Last is childcare, which is slightly topical at the minute, isn't it? Lack of access to affordable and flexible childcare remains, as I hope everybody knows, one of the biggest barriers to female workforce participation. Of course it's predominantly women, sadly, that this affects. The importance of childcare has been highlighted time and time again during the current COVID crisis. The Greens firmly believe that any parental leave scheme must be supported by free, universal childcare which gives parents the flexibility to return to work in a way that works best for their family and in a way which, of course, provides early childhood education to their little ones. But instead we see that the free childcare which many, many parents have been enjoying in these last few months is going to be ended on 12 July. And, of course, JobKeeper for childcare workers—incidentally, 90 per cent of whom are women—is likewise going to be ended early. Of all the industries being singled out to make changes for JobKeeper, you would not pick the childcare workers, who are not only deserving in the work they do but facilitating so many other parents to return to work. It makes absolutely no sense that this government is now adversely targeting the childcare sector.

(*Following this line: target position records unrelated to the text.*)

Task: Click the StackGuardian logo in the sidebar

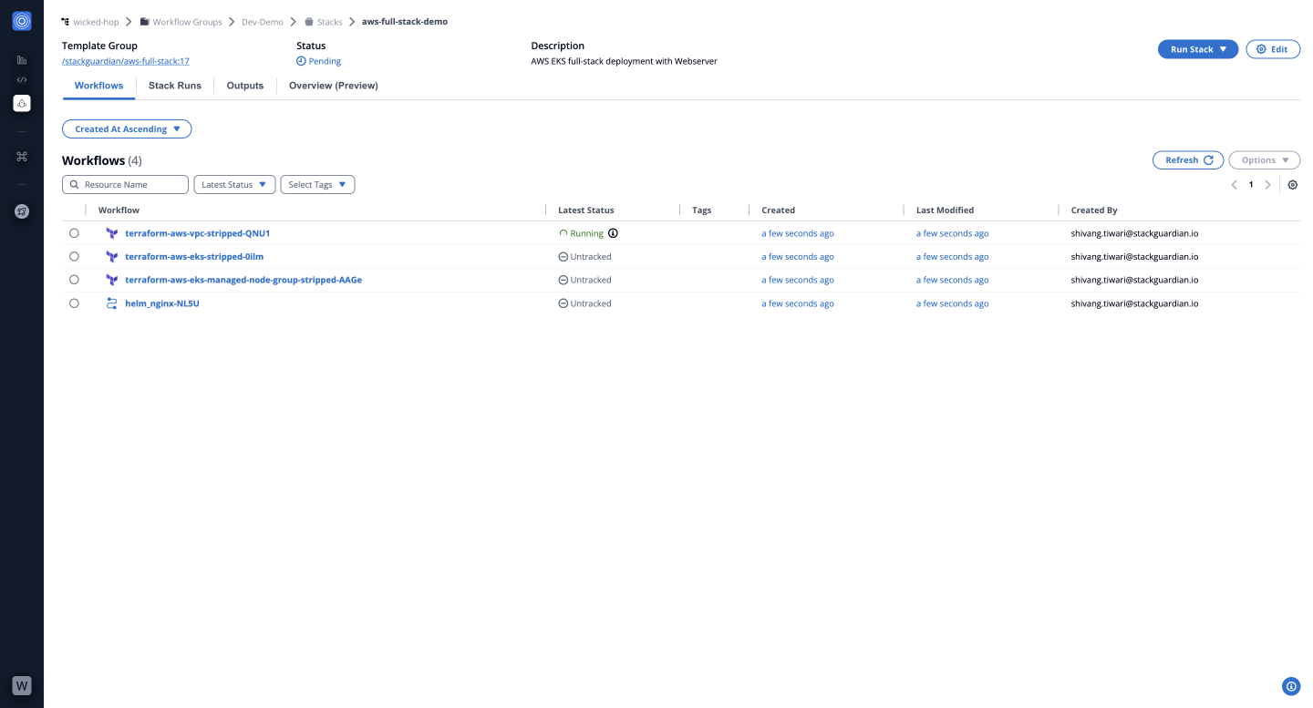Action: (x=22, y=21)
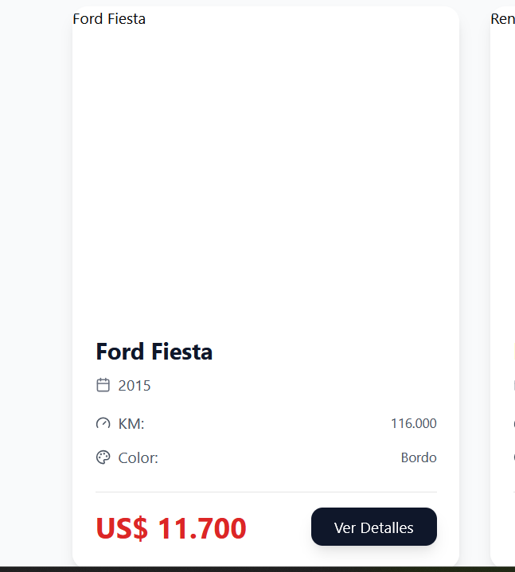Click the Ford Fiesta image alt text
Screen dimensions: 515x572
tap(109, 19)
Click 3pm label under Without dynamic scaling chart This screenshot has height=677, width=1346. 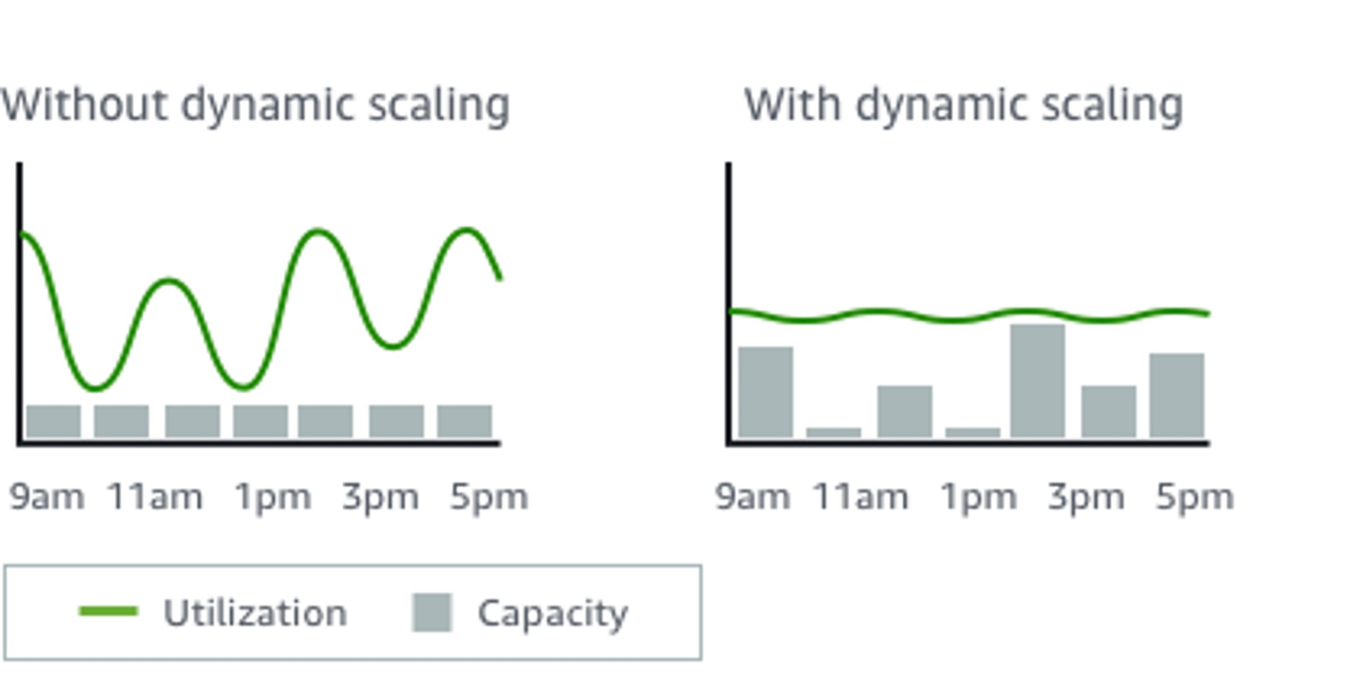(381, 498)
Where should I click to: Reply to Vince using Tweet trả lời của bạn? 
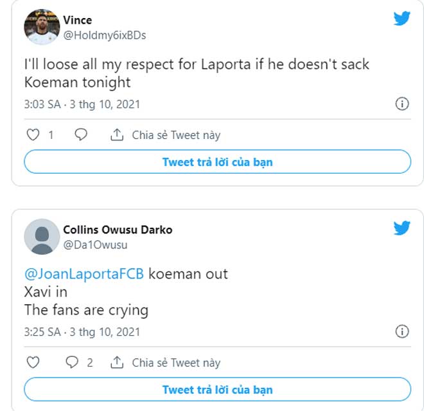[x=217, y=162]
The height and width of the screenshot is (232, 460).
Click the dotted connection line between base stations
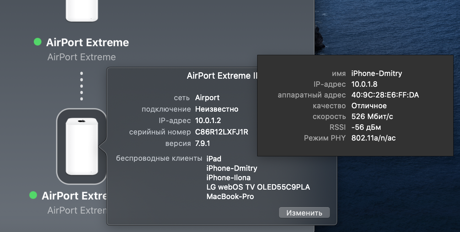pos(81,86)
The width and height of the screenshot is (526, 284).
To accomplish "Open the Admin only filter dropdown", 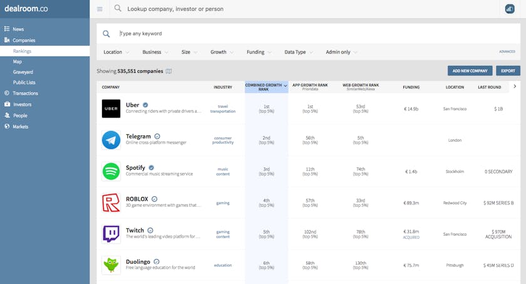I will [341, 52].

Whilst we're talking about economic stimulus, we see that, so far, proposals for the economic recovery from the global pandemic are for male-dominated industries. Even though we know that 55 per cent of people who've lost their jobs during this pandemic have been women, there's still no plan for women. There's still no plan to address how women are going to be supported back into the workforce. And, in fact, cutting free childcare and changing the JobKeeper rules for childcare workers will further limit women's participation in the paid workforce. So the 1950s called, and they want their Prime Minister back.
The Paid Parental Leave Amendment (Flexibility Measures) Bill 2020 is at least a positive move, which we support. But, as I've outlined, there are so many more very simple, very equitable measures which could be taken by this government, and the women of Australia beg you to do so.